Varios miembros de su familia se envenenaron con la epidemia, pero ninguno
murió. Sonia se había quedado encogida como un ovillo de hierro, no se podía
estirar. En las sesiones de rehabilitación chillaba de tal forma que a
cualquiera que la oyera se le desgarraba el alma. Pero peor nos quedamos cuando
supimos que el único culpable de la epidemia había sido una partida de aceite
de colza desnaturalizado.
Algunos
años después una serie de científicos evidenciaron que, esto no era cierto. Mas
la tragedia sí lo fue.
No hace
mucho tiempo los afectados, que seguirán afectados de por vida, recibieron una
compensación económica. Un poco antes, a Sonia, le tuvieron que amputar una
pierna.
Por
fortuna el síndrome tóxico, como se le
llamó, no afectó a ninguno de los míos ni a mí. Pude ir al viaje de fin de
curso, descubriendo Portugal, dejándome cautivar por Lisboa, con sus
callejuelas adoquinadas y tranvías, y llorando de emoción ante la Virgen de
Fátima. Esta vez si le pedí que me ayudara a curarme. Poco a poco iba siendo
consciente de mi realidad, sobre todo después de darme cuenta que ya no podía
correr...
...Cerca
de Oporto encontramos una preciosa cala virgen. El autocar se adentró por un
pedregoso sendero y paró. La algarabía de una treintena de adolescentes, que se
despojaban de sus ropas quedándose en bañador, inundó de color el atardecer.
Bajé a la
playa de las últimas, me entretuve buscando mi toalla y la cámara de fotos. Una
de las profesoras iba hablando conmigo. Cuando llegamos al borde mismo del agua
extendimos las toallas y nos sentamos contemplando el mar. Mis amigas no
tardaron en aparecer diciéndome que habían encontrado el lugar ideal para hacer
fotos. Me solté el pelo, cogí la máquina y me fui con ellas.
Yo en Coimbra |
Y cuando
quise correr no pude.
Las
piernas me fallaron, mis rodillas hicieron un ruido muy raro, hacía mucho
tiempo que no corría, pero yo no podía imaginar, no podía adivinar...
Lo intenté
otra vez y ocurrió lo mismo. Una alarma interior saltó, pero la ahogué al igual
que unos chillidos histéricos que surgían de muy dentro. Y sin embargo, fue el
graznido de una solitaria gaviota lo que hizo que me doblara hasta quedarme
sentada en la arena. Empecé a disparar la cámara de fotos al aire tapando mis
lágrimas.
Olga vino
a buscarme cuando me vio sentada en la orilla y agarradas del brazo, en
silencio, dejándonos arrullar por la marea, llegamos a un abrupto acantilado.
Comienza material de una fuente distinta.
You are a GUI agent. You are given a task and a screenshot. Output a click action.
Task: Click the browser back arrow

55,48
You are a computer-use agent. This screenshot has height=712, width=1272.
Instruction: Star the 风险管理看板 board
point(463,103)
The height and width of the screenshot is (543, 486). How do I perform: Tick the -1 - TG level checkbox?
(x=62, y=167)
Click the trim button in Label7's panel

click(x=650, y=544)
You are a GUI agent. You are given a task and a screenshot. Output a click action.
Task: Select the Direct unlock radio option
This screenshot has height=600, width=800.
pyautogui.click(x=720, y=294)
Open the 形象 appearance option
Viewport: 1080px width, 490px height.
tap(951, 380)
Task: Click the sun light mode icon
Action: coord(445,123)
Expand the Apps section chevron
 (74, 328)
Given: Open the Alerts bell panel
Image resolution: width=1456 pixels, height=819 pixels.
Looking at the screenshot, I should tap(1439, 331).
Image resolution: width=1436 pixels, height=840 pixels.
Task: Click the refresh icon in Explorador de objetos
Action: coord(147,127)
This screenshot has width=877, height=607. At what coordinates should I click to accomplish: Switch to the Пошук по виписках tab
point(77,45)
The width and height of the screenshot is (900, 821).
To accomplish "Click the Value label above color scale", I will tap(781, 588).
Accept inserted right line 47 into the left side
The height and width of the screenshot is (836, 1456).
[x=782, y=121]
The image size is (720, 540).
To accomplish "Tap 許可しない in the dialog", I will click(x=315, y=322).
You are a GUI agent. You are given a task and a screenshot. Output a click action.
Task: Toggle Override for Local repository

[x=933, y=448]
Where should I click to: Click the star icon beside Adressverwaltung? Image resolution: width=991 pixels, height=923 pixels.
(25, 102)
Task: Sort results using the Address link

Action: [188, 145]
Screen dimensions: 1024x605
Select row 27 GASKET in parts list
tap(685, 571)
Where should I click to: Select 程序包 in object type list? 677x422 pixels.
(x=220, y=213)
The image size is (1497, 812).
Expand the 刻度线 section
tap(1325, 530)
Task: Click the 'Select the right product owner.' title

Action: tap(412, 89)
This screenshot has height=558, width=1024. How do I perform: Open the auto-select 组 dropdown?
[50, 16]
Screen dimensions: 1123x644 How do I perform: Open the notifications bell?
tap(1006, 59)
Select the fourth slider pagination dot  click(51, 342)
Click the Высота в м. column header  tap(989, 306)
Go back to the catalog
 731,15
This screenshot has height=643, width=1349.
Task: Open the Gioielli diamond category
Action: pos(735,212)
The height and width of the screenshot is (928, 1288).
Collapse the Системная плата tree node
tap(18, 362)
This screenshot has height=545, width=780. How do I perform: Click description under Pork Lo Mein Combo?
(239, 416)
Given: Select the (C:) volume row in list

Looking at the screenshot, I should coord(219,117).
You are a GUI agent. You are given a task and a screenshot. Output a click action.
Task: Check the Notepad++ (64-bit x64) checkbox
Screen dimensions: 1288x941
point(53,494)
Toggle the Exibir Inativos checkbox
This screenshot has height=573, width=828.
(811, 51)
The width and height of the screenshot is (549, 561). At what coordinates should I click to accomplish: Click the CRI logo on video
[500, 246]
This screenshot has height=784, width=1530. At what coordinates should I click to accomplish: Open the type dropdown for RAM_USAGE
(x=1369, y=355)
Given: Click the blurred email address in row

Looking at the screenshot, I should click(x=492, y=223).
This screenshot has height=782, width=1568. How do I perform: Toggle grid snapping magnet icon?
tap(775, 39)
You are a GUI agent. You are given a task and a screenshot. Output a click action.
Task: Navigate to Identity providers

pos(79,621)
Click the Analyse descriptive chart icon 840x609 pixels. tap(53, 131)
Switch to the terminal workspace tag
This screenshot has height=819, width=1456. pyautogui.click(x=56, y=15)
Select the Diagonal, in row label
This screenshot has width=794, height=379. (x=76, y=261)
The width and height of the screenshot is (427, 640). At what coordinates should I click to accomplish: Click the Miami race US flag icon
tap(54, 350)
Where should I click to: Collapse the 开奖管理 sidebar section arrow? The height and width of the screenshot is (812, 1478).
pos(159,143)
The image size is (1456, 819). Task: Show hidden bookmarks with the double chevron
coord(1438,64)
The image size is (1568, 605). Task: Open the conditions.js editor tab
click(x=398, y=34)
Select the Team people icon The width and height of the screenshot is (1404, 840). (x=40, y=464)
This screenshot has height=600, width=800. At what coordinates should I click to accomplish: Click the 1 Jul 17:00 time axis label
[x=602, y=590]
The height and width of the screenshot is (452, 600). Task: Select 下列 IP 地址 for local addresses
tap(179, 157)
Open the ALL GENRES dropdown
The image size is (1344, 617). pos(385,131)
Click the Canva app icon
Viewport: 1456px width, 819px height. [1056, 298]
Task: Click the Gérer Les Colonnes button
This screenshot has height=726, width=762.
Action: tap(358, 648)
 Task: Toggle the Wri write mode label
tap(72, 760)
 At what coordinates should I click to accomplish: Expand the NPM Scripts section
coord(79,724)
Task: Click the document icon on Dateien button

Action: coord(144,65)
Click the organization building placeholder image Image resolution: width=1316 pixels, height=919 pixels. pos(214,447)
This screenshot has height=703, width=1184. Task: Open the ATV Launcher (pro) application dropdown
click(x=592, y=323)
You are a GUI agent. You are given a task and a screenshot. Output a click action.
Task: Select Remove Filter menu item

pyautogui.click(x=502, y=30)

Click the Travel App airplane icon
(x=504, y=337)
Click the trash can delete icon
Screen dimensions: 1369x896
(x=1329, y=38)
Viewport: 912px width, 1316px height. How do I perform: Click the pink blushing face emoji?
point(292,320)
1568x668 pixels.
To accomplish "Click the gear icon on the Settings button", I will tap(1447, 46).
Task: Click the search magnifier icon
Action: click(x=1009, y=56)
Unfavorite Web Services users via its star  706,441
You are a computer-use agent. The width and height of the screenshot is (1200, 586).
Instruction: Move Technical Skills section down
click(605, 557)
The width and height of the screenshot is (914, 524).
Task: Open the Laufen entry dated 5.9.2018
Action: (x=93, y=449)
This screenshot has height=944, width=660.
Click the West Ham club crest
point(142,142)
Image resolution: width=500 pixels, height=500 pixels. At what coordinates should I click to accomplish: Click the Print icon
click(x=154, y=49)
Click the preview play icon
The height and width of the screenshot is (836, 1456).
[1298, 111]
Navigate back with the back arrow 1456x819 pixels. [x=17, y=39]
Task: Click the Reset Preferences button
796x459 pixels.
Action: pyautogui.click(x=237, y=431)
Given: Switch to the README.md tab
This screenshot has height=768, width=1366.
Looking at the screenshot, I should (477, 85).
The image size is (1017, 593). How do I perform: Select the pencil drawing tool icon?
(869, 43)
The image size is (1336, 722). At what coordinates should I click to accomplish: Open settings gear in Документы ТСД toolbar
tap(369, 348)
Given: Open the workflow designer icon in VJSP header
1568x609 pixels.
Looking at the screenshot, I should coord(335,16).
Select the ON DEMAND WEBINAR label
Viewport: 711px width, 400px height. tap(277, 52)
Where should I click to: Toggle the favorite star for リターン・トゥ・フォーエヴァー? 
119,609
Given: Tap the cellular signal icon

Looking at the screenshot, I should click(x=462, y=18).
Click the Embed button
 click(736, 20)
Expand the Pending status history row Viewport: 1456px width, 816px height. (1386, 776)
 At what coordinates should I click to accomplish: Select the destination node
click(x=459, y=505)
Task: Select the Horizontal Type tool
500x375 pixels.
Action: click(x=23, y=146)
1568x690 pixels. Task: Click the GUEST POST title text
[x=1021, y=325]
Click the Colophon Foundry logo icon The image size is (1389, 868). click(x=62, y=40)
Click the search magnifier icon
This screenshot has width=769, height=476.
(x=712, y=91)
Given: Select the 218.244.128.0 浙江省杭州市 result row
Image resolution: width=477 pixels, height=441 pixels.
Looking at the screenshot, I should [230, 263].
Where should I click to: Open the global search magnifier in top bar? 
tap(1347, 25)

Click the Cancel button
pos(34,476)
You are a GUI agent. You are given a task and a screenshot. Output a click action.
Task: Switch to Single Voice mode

Tomé mi cámara, pero no me quedaba carrete...
Mas,
aunque a veces reconocía que ya no podía..., enseguida rechazaba todo lo que me
hiciera diferente a los demás. Buscaba excusas, excusas bañadas en una lógica
absurdamente ingenua, para explicarme el porqué ya no podía hacer algo, o por
qué encontraba mucha dificultad en hacerlo. Cualquier excusa me valía, porque
ansiaba tener razón, porque tenía que tenerla, porque... algo tan absolutamente
bestial como reconocer que nunca lo volvería a hacer, eso, eso no cabe en la
mente de un ser humano, un ser humano de apenas dieciséis años. Así que, como
todo dependía de mí, consolarme y ocultarme dantescos abismos, cualquier excusa
me valía, me convencía: ... “es que se me escurren las chanclas”... “es que hoy
estoy muy cansada”... “es que... ”, y luego, convencida, evitaba volver a
pensar.
Me
refugiaba en mis amigas. Reía, olvidaba, soñaba, vivía con ellas; me hacían
sentir una chica más; una chica más, que a su manera era feliz, y que, a juicio
de muchos pecaba de optimista.
Cuando nos
dieron las notas finales en el colegio comprobé, con extrañeza, que había
aprobado todo ¡Hasta mecanografía! Los profesores me habían echado una mano y
tenía el titulo de auxiliar administrativo. No me gustó el favor, pero tuve que
aprender a aceptarlo, además, con el titulo podría seguir estudiando el segundo
grado, sin él no, y lo más importante para mí: podría seguir con mis amigas.
Aunque me
sentí fatal por recibir algo que no me había ganado, tuve que tragarme mi
orgullo, y entornando los ojos, aprender a agradecer los bienes limosneros que se
me concedían ¡Tantos bienes, dulces y atroces, me quedaban aún por aprender a
recibir!... Que aquello fue tan sólo el ensayo del primer acto.